• [Data listing]
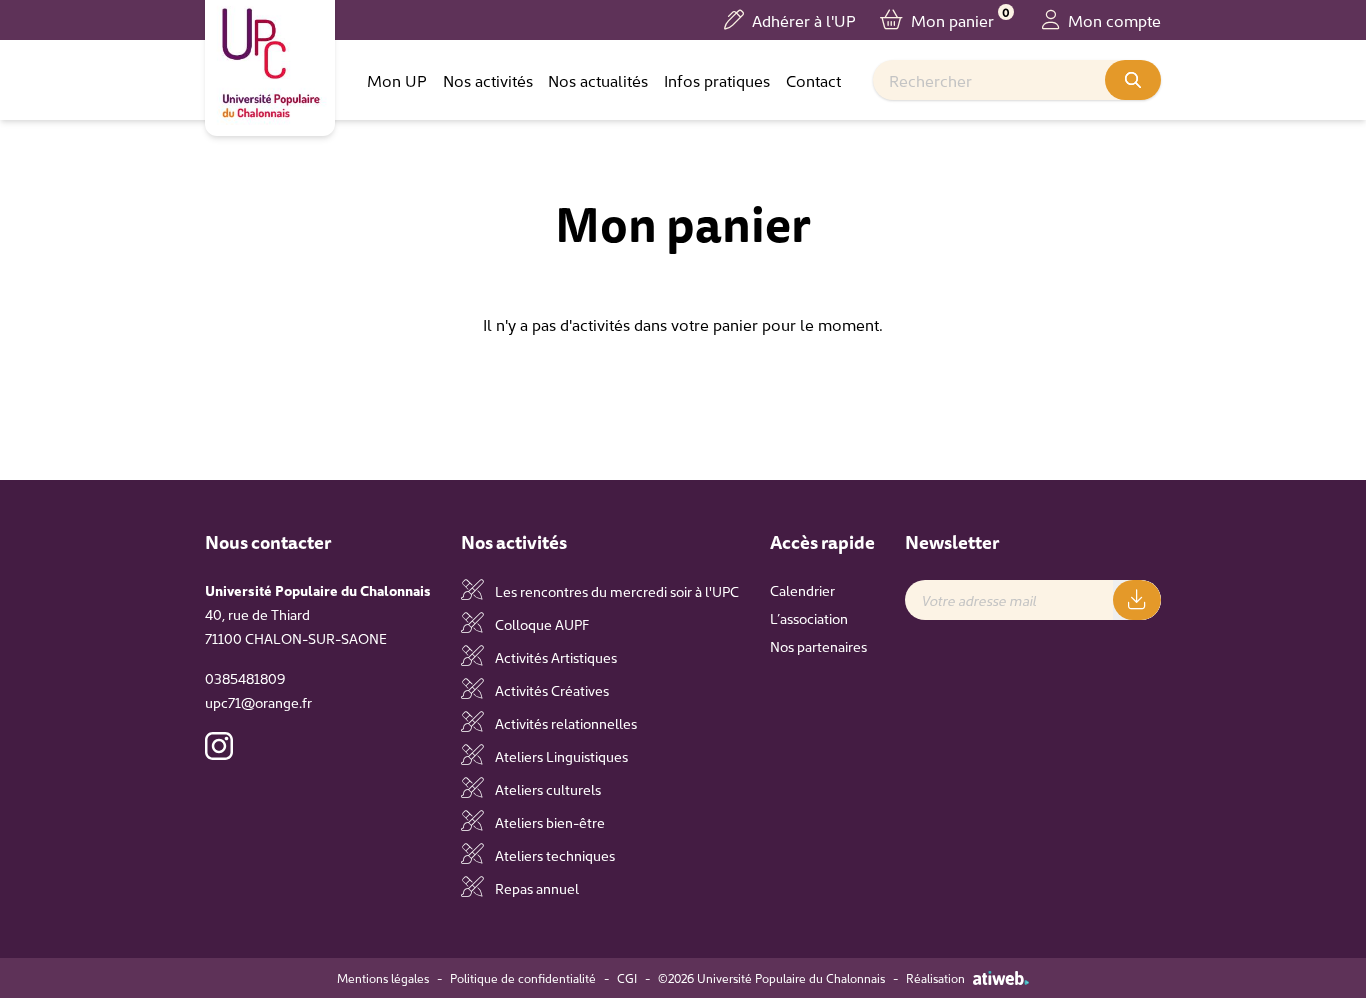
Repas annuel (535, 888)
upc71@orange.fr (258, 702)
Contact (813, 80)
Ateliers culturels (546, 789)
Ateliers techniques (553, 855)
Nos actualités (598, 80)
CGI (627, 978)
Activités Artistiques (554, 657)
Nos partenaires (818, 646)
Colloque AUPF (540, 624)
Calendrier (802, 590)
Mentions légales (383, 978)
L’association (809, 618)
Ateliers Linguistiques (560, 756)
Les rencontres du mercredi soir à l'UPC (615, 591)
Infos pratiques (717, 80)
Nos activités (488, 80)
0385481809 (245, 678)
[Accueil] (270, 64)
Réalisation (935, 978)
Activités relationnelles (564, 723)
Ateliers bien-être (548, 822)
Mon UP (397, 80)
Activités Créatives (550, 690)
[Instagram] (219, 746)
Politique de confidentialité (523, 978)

==

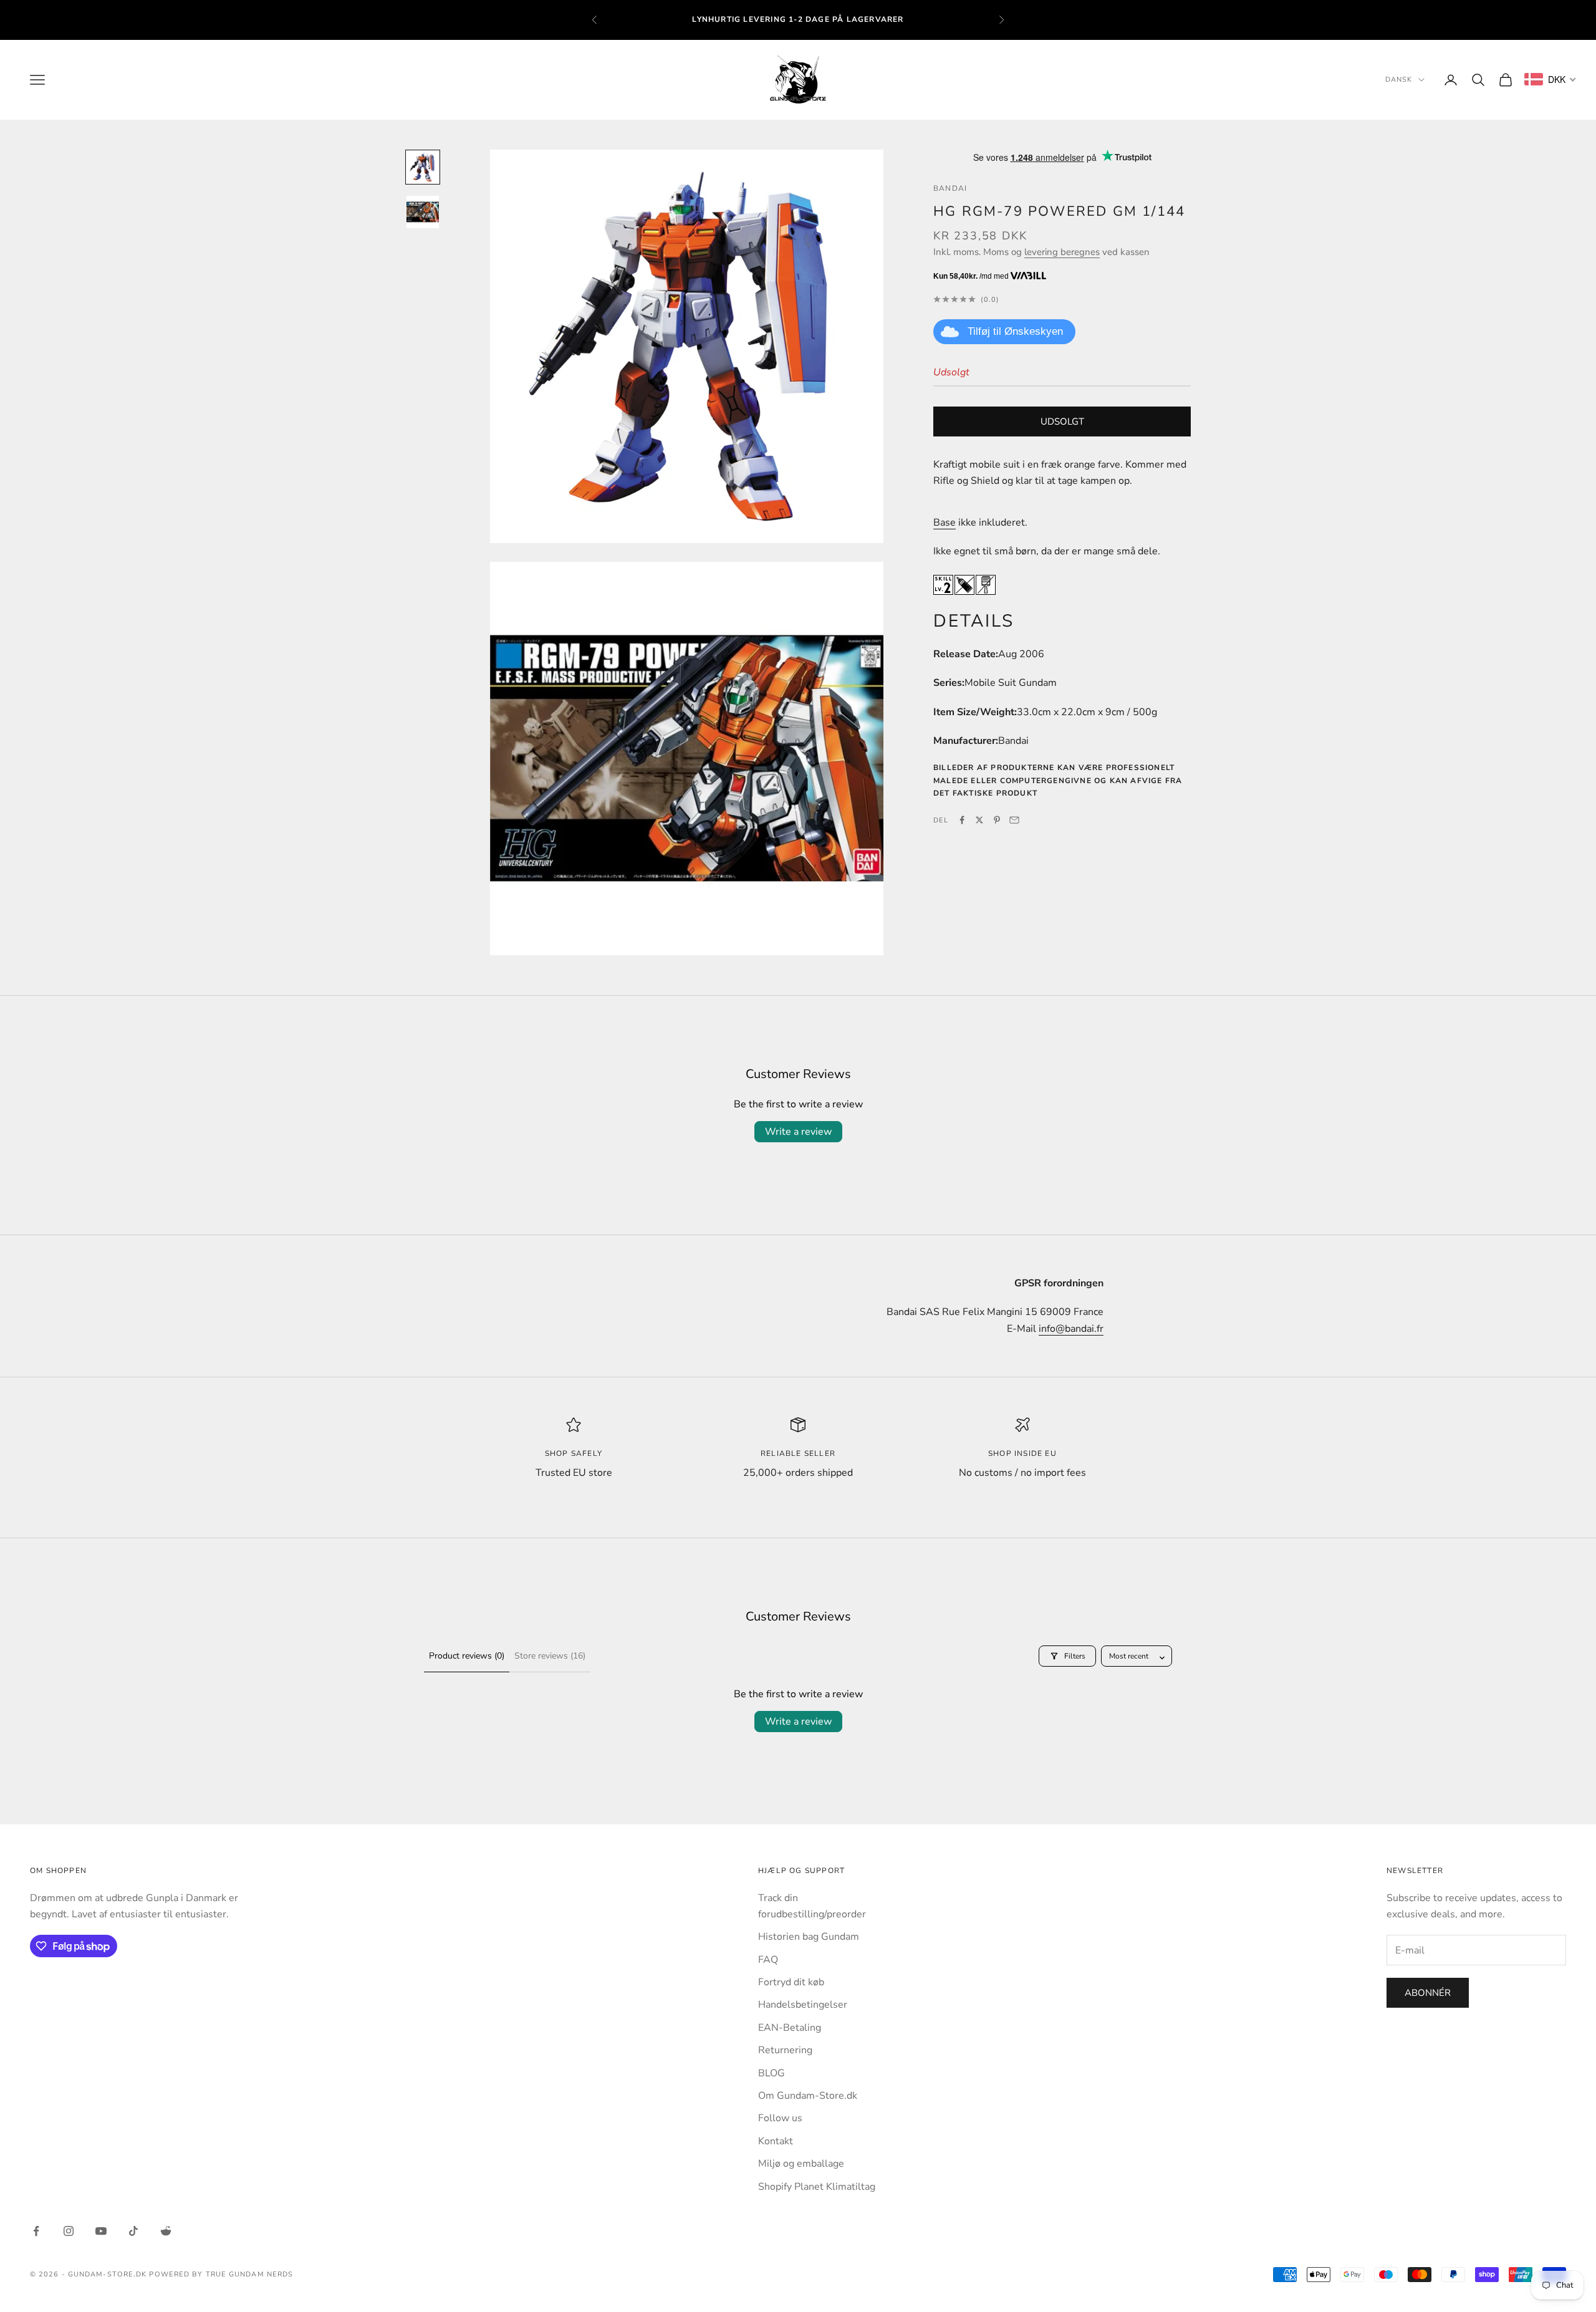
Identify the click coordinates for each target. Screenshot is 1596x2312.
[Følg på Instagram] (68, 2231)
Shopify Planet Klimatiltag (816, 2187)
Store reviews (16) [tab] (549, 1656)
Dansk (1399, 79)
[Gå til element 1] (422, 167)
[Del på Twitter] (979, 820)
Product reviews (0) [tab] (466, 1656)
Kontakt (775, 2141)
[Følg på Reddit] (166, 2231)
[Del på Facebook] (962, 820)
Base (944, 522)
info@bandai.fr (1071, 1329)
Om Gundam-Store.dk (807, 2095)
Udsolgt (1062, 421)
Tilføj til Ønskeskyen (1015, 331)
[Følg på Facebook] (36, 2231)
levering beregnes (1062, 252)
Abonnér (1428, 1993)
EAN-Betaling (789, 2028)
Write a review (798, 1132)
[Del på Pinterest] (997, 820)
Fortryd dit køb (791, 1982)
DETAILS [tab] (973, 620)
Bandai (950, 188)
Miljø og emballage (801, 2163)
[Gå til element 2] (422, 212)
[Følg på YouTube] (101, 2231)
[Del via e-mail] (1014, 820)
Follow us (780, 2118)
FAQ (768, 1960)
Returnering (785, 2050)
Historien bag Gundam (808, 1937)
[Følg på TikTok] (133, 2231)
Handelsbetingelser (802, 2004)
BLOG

...

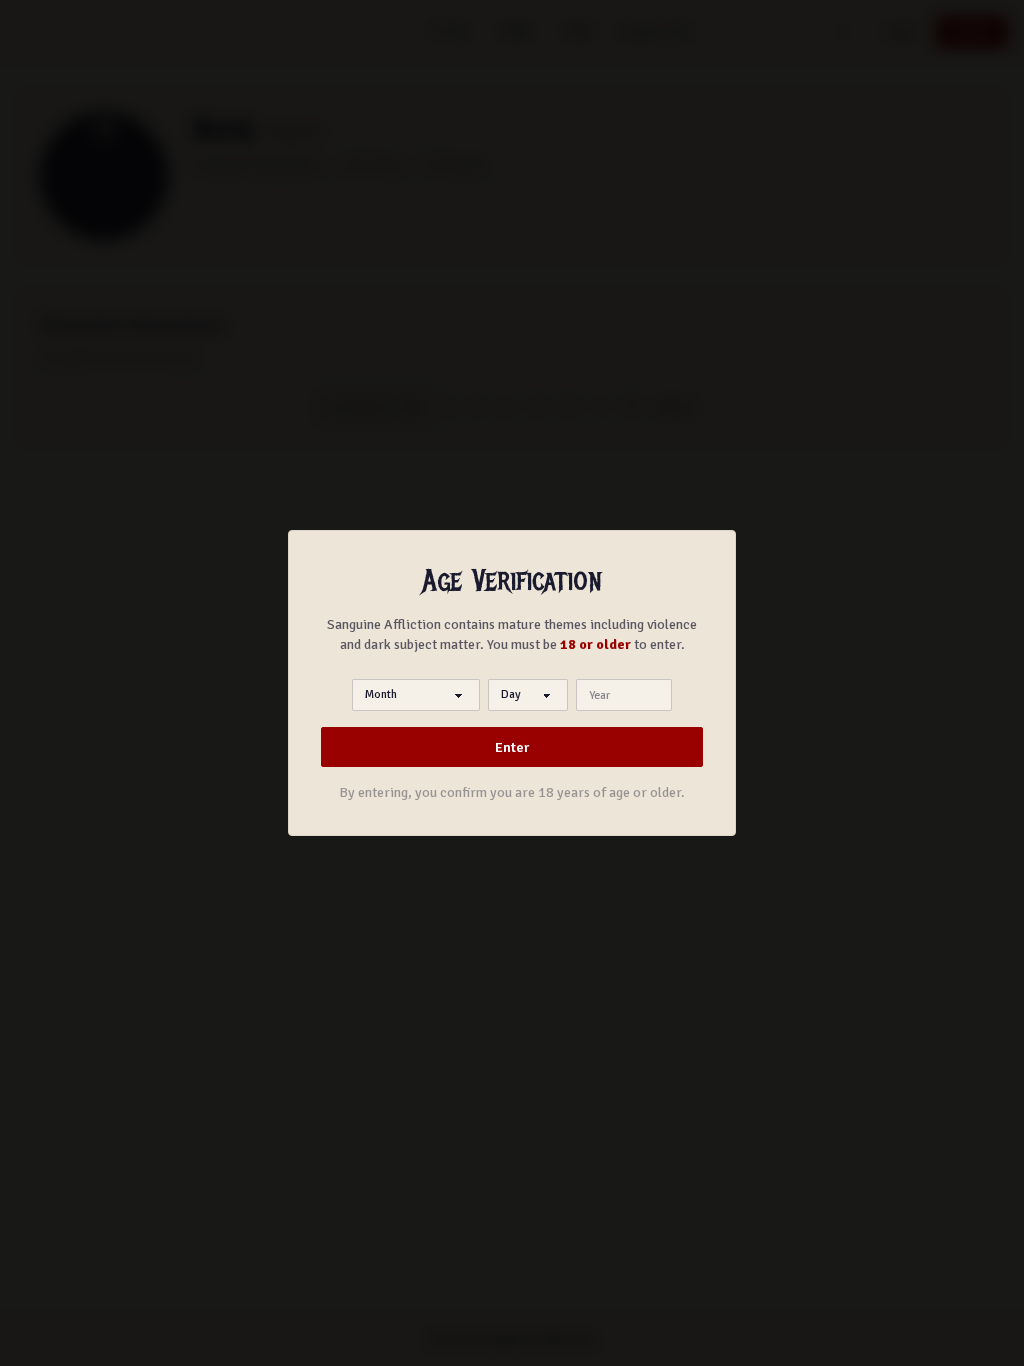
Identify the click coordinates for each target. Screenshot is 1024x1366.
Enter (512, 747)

• [Exercise instructions] Give again, word for word, every line of the listing above from the one with "Activités Artistiques (554, 657)" to the one with "Politique de confidentialité (523, 978)", both inclusive, and nothing beyond them.

• [Expected answer]
Activités Artistiques (554, 657)
Nos partenaires (818, 646)
Colloque AUPF (540, 624)
Calendrier (802, 590)
Mentions légales (383, 978)
L’association (809, 618)
Ateliers Linguistiques (560, 756)
Les rencontres du mercredi soir à l'UPC (615, 591)
Infos pratiques (717, 80)
Nos activités (488, 80)
0385481809 (245, 678)
[Accueil] (270, 64)
Réalisation (935, 978)
Activités relationnelles (564, 723)
Ateliers bien-être (548, 822)
Mon UP (397, 80)
Activités Créatives (550, 690)
[Instagram] (219, 746)
Politique de confidentialité (523, 978)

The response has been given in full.